───── RECORDS PROVIDED

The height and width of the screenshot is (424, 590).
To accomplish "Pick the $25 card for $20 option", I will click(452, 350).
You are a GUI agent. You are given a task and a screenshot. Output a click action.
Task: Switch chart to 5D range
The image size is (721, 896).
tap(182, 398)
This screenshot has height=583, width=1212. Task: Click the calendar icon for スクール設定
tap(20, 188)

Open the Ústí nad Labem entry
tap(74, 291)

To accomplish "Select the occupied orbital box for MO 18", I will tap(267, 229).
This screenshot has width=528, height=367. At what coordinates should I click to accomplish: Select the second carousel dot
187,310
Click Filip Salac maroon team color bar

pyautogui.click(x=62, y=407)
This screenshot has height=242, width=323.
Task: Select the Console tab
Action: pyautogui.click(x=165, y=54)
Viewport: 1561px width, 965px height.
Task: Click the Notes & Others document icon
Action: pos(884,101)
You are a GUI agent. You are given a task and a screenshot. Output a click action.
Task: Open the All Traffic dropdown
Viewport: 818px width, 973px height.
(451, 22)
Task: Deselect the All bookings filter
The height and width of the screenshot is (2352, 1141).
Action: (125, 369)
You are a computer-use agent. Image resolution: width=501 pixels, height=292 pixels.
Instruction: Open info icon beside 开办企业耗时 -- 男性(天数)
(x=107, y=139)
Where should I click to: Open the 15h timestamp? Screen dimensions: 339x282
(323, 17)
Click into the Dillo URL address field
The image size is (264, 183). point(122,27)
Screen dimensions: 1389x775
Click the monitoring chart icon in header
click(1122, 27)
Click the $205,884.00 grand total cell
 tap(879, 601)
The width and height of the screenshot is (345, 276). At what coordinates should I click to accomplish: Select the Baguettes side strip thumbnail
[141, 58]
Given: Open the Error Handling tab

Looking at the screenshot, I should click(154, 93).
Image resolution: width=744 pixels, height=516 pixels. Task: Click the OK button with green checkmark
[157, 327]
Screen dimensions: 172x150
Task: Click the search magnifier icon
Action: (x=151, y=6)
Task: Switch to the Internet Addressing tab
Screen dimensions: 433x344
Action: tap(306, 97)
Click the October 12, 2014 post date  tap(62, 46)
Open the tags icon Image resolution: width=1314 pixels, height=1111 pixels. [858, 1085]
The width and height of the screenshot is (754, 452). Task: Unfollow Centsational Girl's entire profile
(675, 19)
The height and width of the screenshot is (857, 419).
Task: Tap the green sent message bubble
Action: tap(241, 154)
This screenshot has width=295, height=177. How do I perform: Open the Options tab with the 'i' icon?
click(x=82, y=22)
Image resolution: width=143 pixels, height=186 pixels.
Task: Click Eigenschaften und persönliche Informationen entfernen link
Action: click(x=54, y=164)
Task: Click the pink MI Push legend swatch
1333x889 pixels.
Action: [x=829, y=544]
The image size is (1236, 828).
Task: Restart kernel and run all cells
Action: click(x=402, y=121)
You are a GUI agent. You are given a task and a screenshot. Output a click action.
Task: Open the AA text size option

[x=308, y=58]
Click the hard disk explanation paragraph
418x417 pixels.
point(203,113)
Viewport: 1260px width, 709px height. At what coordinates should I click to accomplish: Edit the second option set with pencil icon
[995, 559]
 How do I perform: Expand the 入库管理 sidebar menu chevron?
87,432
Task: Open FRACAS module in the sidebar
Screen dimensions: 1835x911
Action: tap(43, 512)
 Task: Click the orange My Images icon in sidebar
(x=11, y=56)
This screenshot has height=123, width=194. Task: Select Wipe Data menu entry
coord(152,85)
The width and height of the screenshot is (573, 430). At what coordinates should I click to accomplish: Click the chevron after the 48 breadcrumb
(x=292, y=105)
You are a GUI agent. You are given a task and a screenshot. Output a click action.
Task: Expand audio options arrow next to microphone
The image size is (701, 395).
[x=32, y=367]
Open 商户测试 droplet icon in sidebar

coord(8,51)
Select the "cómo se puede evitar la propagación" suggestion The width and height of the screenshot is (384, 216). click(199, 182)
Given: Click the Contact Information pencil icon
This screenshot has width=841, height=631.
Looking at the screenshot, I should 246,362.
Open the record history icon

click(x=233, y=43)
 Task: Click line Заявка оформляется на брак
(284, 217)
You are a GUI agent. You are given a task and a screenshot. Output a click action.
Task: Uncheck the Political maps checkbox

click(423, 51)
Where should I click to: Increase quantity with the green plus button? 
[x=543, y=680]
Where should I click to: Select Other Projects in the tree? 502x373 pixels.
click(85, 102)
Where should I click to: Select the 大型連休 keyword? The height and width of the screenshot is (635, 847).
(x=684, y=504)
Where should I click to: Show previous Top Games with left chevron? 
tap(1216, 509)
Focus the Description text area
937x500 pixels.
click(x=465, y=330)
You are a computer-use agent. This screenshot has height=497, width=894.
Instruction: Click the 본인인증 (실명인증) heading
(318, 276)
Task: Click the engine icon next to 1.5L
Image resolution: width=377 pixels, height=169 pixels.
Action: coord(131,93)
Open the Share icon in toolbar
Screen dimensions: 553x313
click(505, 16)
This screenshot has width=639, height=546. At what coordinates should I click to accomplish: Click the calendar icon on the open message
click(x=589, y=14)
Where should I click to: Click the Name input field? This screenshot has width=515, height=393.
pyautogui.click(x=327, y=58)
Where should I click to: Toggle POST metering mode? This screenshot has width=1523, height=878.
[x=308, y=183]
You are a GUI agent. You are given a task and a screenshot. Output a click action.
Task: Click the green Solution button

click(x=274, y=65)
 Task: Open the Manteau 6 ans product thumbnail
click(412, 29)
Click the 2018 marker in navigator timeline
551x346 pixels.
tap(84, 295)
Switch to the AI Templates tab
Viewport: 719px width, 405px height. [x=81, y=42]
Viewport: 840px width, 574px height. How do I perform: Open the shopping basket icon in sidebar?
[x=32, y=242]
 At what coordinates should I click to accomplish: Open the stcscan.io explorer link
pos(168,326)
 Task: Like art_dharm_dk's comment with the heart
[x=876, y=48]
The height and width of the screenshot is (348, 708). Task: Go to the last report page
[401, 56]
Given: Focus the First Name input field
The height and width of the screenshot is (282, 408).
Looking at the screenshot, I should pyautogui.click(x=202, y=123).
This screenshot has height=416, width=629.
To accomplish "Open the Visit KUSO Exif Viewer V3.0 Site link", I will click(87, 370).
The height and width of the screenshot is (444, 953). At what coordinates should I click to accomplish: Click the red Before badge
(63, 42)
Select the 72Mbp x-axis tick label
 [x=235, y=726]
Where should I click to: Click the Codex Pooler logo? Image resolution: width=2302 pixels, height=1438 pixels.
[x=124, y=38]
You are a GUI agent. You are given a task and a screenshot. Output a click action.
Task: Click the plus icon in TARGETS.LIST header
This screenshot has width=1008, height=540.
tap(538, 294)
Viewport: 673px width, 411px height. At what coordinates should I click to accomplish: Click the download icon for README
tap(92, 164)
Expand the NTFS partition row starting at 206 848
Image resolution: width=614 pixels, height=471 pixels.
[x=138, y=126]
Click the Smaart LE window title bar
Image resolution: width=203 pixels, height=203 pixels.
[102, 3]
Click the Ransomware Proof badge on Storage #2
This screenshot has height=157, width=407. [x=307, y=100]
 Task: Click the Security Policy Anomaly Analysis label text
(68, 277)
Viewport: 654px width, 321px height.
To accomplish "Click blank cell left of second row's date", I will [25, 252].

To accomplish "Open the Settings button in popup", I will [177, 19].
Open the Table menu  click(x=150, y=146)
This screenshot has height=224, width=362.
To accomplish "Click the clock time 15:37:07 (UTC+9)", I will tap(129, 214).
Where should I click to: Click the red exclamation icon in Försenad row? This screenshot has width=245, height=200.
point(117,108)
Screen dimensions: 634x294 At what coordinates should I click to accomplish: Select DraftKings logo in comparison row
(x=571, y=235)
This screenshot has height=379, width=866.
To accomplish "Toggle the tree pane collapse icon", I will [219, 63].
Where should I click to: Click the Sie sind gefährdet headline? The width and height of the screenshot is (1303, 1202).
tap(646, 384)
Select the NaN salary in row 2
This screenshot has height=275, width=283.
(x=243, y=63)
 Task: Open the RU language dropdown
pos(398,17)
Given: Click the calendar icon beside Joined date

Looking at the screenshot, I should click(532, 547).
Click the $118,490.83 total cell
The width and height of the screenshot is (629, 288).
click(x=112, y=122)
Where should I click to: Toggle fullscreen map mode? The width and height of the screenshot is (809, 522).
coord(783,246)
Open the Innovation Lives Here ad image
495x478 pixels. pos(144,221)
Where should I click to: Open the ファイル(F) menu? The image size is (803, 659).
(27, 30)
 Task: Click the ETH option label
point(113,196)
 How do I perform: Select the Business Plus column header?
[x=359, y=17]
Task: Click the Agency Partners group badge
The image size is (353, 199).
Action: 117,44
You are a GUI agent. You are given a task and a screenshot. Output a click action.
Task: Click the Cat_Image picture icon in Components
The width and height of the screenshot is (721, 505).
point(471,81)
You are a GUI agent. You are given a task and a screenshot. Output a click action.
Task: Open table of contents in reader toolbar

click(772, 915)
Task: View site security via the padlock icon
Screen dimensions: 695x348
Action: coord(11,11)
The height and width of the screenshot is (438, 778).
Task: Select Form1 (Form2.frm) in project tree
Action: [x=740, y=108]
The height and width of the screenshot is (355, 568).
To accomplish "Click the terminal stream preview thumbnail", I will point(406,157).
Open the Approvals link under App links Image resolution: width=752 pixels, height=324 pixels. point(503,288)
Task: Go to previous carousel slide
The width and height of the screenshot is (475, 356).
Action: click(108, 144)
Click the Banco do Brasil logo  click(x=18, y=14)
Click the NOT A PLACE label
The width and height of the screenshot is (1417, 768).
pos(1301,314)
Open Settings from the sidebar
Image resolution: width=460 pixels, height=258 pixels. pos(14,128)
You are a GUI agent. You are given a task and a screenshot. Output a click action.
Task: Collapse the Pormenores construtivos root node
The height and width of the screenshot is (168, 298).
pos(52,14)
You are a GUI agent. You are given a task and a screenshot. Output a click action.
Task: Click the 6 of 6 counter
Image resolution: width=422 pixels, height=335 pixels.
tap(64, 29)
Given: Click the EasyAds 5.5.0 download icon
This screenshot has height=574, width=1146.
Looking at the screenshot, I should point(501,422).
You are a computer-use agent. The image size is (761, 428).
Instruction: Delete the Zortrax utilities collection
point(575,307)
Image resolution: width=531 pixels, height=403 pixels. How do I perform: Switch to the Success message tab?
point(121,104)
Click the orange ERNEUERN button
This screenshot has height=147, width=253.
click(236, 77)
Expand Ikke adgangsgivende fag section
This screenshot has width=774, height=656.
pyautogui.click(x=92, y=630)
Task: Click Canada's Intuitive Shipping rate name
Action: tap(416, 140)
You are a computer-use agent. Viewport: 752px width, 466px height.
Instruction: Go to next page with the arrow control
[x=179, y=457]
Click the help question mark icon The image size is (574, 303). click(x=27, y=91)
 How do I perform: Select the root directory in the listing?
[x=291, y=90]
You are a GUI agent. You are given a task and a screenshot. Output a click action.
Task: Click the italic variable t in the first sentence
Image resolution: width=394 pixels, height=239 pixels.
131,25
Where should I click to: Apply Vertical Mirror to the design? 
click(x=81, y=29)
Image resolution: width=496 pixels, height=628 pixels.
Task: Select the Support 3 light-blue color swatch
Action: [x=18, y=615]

──────────

● **WORK INSTRUCTIONS**
For each line above that includes "computer", copy the line.

● **RESPONSE BOX**
You are a computer-use agent. Image resolution: width=501 pixels, height=292 pixels.
You are a computer-use agent. This screenshot has height=497, width=894.
You are a computer-use agent. The image size is (761, 428).
You are a computer-use agent. Viewport: 752px width, 466px height.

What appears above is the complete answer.